■ Data shown:
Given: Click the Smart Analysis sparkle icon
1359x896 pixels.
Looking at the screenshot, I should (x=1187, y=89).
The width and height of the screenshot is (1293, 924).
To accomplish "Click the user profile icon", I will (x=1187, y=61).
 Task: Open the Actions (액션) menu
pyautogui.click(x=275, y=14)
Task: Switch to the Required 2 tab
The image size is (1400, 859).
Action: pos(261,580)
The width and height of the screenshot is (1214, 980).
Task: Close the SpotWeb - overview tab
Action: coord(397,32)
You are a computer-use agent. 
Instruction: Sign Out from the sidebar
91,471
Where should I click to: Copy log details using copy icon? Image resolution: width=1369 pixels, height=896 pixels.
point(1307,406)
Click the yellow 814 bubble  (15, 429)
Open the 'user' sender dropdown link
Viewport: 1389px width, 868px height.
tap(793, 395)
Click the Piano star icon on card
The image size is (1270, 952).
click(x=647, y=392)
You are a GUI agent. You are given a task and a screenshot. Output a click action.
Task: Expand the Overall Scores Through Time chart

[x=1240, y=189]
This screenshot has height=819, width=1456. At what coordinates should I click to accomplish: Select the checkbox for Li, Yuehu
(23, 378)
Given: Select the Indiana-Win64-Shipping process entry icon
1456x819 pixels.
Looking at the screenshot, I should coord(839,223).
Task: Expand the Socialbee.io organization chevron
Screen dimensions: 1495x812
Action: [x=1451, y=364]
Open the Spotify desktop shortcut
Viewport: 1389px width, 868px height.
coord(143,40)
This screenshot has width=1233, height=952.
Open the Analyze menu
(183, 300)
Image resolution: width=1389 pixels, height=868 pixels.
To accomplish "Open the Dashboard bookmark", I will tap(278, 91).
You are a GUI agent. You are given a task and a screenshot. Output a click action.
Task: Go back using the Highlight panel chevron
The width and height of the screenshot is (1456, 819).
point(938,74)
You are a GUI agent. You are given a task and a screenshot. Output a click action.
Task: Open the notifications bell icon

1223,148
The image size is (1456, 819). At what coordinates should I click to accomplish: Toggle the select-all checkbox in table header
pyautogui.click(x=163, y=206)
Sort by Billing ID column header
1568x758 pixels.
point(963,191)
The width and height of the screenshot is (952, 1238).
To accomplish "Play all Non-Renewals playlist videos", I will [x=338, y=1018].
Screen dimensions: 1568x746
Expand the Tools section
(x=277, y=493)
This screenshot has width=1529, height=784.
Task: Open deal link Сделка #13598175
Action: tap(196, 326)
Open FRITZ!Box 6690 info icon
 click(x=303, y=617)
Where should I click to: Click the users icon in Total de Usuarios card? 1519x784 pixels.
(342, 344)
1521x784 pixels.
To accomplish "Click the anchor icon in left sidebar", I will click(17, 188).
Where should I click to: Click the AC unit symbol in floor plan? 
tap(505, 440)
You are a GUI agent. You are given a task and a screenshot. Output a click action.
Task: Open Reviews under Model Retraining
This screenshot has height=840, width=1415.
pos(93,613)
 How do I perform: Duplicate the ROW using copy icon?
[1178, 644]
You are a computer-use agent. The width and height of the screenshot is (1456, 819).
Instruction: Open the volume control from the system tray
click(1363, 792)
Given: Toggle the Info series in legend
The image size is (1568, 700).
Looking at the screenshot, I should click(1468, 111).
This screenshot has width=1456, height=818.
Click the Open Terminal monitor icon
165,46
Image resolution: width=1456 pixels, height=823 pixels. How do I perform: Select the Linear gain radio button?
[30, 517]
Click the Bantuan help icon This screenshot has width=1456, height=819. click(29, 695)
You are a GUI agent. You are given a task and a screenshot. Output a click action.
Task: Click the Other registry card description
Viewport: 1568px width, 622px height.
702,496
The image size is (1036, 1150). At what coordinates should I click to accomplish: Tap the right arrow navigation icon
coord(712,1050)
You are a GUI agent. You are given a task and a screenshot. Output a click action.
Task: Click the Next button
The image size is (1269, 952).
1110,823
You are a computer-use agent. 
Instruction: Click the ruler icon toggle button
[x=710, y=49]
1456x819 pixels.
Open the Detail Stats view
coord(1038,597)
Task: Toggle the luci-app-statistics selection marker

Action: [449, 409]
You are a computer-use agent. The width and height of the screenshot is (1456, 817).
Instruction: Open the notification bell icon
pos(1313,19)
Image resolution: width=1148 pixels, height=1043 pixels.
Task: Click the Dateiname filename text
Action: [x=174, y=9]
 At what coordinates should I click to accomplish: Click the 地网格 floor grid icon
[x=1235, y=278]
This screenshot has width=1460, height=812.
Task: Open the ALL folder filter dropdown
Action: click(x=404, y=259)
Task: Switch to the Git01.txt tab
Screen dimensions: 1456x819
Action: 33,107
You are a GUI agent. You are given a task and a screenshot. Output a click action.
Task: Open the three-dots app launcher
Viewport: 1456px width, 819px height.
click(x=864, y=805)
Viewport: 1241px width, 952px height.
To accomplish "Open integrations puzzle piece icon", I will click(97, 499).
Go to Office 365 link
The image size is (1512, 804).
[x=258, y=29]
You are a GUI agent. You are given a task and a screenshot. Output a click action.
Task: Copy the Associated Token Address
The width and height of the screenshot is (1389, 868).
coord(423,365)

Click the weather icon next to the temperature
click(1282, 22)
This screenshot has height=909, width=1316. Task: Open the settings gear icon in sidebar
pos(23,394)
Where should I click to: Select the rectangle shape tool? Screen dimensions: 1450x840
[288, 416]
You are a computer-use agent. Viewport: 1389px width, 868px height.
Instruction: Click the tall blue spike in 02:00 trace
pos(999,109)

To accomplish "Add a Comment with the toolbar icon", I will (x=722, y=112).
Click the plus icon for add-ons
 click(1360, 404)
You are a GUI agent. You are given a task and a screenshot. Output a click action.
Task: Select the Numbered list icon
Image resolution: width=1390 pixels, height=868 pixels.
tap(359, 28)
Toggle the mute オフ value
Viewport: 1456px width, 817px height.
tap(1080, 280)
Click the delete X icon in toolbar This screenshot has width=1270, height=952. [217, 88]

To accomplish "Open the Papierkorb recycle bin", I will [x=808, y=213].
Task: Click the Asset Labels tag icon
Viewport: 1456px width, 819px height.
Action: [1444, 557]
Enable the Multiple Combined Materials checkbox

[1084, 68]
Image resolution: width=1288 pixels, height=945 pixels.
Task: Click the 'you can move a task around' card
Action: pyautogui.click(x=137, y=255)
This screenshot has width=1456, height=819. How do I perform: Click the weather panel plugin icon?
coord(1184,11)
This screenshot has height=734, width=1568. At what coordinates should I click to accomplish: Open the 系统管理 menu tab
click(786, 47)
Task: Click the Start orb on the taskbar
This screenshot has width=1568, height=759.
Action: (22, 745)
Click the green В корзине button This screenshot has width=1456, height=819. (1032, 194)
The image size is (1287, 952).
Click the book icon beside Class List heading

■ Assignment:
What lines in the material include the string "chevron"? Pull each one out.

■ Finished task:
Task: Expand the Socialbee.io organization chevron
Task: Go back using the Highlight panel chevron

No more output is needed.